Exciting new evolutionary direction for "8". With help (not nearly strong enough a word) from the cover artist, I am retelling the story as a comic. The idea is to print, but with ebook technology getting better and better, I'm hoping for Kindle too.

I'm also finally going to start a blog - about the development of the 8 comic and my follow-up titles - along with "notes" from teaching elementary school writing, an endeavor I will begin (as a guest pro) this month.

As I ended my last post . . . "stay tuned". And thanks again for all the great feedback on my story.

- Mm


----------



## MMullin (Dec 30, 2010)

Check it out - and thanks again for all the support.

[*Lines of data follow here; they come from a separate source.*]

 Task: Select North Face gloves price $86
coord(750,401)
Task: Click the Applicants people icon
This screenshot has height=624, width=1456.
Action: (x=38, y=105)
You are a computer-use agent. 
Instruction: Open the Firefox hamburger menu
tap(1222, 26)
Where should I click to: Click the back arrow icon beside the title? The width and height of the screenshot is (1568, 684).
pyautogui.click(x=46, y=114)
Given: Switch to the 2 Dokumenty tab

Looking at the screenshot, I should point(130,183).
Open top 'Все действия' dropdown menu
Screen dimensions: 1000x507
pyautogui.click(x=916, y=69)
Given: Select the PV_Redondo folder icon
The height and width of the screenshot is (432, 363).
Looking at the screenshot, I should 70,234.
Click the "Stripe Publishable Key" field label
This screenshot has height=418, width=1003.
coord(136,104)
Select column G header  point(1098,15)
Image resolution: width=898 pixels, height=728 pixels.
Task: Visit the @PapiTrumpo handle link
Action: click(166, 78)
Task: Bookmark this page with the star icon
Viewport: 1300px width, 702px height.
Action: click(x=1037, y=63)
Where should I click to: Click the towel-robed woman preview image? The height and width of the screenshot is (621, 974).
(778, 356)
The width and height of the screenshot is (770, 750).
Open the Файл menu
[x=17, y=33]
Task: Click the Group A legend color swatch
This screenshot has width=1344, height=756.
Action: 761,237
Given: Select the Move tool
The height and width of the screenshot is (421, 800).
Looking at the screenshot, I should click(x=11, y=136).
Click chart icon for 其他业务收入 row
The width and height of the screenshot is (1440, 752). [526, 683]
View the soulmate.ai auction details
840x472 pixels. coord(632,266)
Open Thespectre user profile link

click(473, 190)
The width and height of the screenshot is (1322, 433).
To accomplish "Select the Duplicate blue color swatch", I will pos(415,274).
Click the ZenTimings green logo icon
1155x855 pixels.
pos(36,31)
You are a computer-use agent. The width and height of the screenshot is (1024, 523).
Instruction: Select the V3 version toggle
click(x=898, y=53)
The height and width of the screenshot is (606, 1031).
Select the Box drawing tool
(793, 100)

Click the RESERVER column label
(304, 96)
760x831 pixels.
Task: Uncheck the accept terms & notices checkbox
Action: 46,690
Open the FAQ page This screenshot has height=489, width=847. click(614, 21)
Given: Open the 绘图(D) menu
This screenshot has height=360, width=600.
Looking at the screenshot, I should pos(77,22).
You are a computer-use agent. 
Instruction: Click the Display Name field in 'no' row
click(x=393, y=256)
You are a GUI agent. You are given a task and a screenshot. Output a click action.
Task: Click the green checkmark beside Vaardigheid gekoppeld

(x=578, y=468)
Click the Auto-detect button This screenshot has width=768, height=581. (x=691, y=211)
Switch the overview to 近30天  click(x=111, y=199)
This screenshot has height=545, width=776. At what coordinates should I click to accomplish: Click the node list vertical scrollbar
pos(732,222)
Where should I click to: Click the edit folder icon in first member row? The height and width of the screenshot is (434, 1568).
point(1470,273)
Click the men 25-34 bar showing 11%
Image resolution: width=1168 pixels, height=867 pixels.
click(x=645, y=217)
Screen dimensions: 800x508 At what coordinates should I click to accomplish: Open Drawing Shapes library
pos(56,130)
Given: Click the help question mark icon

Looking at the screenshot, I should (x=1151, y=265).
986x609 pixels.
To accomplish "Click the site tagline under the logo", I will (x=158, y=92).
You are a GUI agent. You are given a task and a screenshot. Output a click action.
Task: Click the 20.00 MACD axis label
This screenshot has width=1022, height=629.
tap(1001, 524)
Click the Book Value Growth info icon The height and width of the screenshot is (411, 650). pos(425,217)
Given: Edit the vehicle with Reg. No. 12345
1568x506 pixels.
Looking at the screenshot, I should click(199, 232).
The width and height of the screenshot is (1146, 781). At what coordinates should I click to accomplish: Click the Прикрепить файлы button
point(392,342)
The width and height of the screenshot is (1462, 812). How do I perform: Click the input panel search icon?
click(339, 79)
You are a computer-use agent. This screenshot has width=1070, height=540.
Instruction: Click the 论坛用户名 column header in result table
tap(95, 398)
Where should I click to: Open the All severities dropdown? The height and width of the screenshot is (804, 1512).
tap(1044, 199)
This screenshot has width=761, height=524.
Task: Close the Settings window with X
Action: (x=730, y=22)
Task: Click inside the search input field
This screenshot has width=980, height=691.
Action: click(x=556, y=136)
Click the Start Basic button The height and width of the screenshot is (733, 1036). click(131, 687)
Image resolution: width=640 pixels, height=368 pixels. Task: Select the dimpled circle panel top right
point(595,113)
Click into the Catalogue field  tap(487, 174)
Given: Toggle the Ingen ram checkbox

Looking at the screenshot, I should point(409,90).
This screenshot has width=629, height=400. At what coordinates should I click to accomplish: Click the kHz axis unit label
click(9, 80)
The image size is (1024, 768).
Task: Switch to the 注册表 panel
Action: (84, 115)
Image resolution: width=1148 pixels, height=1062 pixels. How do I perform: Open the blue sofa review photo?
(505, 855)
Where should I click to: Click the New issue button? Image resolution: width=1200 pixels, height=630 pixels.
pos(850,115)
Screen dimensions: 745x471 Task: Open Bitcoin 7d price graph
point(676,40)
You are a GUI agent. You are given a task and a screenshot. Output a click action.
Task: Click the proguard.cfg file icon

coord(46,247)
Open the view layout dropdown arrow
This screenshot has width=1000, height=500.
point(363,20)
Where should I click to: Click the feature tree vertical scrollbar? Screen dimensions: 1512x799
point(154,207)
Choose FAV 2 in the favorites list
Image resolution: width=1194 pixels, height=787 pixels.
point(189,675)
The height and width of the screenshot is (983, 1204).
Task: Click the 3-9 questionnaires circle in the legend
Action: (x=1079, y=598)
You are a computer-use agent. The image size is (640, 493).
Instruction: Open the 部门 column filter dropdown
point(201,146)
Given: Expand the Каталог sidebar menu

http://www.stimulatedoutlet.com/2011/05/8-michael-mullin.html


----------



## MMullin (Dec 30, 2010)

Please consider "Liking" (if you're in a liking kind of mood).
Thanks!

https://www.facebook.com/pages/8-The-Untold-Story-of-the-8th-Dwarf/236407236402914


----------



## marybeth87 (Sep 19, 2011)

WOW! I giggled at this cover art, so I bought it. Great little story! Creepy is not creepy - he's just marches to the beat of his own drum. Really clever and yes, I agree with the comment above - Charming! I don't see anything else on Kindle by this author, but he writes the Larry Gets Lost picture books with the cover artist.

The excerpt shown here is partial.